┌──
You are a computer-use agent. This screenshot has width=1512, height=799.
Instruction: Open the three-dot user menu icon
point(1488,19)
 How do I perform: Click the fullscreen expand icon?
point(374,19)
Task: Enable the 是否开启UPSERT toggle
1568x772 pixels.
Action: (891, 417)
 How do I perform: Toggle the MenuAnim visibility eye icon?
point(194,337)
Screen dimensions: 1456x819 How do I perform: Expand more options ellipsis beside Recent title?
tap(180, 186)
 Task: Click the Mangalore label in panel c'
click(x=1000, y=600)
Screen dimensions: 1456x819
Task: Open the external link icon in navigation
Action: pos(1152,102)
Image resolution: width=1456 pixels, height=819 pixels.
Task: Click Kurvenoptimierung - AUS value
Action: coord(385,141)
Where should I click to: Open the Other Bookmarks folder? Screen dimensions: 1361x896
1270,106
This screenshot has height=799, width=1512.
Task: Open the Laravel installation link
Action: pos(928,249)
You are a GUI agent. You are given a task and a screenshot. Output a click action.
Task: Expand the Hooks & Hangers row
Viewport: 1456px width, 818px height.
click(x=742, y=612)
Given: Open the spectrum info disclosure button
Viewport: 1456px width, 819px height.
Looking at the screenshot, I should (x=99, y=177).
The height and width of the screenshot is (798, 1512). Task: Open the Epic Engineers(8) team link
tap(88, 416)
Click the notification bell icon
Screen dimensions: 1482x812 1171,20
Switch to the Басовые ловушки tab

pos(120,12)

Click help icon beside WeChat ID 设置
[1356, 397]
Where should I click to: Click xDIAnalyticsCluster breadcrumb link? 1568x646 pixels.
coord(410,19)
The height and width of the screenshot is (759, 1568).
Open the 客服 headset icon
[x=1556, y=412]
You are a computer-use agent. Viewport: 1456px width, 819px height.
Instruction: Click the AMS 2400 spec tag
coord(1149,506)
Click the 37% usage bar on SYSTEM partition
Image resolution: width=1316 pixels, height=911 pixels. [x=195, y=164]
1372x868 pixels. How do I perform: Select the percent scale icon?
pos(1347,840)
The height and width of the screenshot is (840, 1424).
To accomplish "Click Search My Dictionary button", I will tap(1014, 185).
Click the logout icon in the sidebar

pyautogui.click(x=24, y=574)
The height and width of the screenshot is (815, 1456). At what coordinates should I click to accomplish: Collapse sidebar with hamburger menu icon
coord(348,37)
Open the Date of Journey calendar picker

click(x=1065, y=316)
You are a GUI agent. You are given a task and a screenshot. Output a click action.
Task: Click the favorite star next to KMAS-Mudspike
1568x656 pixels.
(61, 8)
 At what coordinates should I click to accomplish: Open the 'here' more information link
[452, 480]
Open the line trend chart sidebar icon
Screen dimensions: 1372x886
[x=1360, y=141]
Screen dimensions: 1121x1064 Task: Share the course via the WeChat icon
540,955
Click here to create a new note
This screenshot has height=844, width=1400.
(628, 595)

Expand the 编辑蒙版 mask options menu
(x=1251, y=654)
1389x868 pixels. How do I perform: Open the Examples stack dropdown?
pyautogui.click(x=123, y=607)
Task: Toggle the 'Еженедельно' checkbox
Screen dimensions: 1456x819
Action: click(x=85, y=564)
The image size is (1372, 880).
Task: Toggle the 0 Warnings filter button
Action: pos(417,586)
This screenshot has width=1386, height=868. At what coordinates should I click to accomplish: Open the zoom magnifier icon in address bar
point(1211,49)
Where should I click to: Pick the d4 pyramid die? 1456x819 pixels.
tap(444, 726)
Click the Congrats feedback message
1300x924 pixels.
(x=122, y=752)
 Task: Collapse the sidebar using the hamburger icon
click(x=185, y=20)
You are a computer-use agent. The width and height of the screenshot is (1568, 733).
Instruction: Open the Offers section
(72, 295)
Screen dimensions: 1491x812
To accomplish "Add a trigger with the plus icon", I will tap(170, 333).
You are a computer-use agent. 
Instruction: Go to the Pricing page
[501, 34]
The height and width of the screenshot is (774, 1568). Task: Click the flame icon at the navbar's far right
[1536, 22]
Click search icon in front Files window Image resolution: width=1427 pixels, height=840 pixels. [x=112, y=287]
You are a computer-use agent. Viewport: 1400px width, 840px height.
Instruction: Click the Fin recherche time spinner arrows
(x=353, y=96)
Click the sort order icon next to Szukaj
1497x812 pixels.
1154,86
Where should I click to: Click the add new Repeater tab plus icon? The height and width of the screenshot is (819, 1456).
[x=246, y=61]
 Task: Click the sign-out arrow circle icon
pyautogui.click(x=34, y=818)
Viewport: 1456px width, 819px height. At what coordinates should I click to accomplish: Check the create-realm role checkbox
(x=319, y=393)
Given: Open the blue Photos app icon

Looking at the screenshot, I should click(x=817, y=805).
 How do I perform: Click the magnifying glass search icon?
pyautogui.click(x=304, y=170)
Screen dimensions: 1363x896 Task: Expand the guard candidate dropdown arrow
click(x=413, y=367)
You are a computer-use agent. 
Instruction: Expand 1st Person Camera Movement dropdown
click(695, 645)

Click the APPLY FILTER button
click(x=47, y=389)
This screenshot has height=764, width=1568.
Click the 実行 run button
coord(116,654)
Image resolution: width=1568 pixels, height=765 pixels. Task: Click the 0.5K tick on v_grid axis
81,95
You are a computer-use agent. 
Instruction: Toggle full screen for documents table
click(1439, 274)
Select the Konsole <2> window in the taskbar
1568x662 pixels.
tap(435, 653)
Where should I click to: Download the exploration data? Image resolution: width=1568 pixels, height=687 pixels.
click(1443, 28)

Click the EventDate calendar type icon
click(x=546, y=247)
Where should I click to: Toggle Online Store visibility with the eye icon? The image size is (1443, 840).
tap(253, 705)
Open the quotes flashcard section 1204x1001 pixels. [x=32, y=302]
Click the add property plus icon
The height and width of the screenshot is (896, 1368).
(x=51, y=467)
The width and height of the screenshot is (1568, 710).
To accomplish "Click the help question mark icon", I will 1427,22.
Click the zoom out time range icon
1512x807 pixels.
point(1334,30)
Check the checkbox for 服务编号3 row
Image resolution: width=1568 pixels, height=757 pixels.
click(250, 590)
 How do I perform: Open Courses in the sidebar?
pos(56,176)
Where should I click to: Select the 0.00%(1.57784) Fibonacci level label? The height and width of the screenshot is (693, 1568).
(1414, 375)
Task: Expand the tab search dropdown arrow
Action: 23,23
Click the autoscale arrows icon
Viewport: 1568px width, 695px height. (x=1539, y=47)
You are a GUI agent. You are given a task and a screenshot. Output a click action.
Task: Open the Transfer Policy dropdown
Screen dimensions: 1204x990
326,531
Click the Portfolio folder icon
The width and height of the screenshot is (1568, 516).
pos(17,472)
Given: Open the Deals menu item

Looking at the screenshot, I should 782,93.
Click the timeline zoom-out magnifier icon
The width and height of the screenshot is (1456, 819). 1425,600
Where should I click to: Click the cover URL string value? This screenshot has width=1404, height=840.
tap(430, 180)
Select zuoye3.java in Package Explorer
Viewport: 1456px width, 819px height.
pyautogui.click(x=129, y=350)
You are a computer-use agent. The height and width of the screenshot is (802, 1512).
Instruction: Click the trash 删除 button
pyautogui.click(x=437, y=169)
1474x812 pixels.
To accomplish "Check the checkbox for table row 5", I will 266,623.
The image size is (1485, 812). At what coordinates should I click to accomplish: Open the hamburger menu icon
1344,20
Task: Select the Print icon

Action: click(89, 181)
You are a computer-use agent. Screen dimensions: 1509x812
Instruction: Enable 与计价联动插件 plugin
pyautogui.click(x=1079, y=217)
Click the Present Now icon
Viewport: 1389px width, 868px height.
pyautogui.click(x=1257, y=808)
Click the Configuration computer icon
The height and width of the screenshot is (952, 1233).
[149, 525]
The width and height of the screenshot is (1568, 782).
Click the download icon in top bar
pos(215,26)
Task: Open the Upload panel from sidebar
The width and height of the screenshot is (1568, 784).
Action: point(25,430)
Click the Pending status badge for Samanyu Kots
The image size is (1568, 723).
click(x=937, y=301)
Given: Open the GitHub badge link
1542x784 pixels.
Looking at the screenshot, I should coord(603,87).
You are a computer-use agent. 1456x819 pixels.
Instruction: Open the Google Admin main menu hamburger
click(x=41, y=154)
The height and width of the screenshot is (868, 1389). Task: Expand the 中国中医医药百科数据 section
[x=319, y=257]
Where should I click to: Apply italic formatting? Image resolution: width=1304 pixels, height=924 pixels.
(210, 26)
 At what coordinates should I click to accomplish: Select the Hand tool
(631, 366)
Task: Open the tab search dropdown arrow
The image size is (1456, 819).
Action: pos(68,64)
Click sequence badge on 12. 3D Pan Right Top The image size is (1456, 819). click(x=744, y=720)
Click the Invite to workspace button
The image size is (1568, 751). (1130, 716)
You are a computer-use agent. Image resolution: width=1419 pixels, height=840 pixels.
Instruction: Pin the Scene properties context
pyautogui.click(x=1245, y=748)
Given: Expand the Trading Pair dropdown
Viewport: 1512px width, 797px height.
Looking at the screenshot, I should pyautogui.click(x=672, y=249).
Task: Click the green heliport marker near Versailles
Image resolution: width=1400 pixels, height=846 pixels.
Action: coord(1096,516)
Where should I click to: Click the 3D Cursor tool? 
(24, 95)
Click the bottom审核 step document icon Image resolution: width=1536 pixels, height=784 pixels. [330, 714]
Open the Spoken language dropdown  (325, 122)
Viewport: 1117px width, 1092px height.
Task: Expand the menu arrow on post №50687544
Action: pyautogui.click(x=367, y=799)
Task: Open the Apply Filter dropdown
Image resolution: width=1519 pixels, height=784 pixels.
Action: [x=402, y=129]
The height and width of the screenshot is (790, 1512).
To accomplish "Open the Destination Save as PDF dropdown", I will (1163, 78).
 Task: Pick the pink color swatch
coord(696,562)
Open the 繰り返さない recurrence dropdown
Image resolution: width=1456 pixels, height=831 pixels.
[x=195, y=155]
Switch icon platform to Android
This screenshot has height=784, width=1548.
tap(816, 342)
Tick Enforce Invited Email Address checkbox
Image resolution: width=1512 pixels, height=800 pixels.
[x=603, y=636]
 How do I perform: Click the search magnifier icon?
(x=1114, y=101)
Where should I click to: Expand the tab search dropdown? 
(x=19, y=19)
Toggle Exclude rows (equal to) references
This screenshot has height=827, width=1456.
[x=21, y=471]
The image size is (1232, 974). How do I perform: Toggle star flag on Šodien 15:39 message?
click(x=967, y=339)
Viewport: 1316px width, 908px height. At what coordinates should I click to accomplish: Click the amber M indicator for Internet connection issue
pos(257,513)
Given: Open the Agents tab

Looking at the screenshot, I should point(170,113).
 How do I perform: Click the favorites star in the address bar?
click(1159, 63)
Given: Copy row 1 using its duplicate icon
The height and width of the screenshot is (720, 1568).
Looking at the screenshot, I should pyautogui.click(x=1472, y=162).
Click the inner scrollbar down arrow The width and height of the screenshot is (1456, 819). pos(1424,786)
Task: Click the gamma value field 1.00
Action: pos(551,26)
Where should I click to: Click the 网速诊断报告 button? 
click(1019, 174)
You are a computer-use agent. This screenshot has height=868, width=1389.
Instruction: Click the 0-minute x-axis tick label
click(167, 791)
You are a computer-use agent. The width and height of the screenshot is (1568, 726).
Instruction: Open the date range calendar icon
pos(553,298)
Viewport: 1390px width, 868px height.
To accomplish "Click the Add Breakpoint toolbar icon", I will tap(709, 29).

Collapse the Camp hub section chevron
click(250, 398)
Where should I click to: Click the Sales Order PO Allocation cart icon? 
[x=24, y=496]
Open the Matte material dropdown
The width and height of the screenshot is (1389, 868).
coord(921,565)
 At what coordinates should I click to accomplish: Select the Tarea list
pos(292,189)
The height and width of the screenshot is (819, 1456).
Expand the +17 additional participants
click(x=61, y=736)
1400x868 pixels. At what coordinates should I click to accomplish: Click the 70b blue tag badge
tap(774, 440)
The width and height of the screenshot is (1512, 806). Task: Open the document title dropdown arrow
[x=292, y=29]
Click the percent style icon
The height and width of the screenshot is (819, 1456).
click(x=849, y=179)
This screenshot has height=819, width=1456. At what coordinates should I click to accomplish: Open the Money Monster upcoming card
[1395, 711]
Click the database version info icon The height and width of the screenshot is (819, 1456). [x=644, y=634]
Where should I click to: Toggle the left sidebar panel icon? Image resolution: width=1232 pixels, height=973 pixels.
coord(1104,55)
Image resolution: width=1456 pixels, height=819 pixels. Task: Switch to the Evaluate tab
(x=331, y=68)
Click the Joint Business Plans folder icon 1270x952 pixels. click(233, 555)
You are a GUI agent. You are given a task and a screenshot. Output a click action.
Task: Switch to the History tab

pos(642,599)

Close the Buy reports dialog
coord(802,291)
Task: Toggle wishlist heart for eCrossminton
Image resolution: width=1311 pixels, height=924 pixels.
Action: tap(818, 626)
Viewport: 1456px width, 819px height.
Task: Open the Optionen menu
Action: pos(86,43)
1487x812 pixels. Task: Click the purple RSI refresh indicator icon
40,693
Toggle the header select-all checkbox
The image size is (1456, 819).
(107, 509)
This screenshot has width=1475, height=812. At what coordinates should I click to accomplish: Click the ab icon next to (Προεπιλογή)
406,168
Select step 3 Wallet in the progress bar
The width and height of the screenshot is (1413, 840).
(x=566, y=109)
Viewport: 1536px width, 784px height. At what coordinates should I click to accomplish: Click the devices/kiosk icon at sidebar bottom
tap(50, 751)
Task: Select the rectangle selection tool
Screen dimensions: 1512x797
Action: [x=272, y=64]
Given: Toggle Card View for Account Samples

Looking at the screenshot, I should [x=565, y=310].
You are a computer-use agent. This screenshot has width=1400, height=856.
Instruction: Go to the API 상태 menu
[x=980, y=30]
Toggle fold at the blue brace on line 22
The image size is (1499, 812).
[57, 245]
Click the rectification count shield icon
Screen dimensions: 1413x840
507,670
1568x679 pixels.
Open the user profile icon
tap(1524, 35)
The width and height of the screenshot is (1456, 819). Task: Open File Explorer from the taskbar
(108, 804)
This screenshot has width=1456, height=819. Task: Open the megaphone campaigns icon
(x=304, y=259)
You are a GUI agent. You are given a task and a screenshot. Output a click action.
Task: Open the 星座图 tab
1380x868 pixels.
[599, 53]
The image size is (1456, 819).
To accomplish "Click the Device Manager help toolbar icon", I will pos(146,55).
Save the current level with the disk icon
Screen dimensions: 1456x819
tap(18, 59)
└──
:: YOUR TASK ::
Take every line above that includes the string "Save" and return it.

:: YOUR RESPONSE ::
To accomplish "Open the Destination Save as PDF dropdown", I will (1163, 78).
Save the current level with the disk icon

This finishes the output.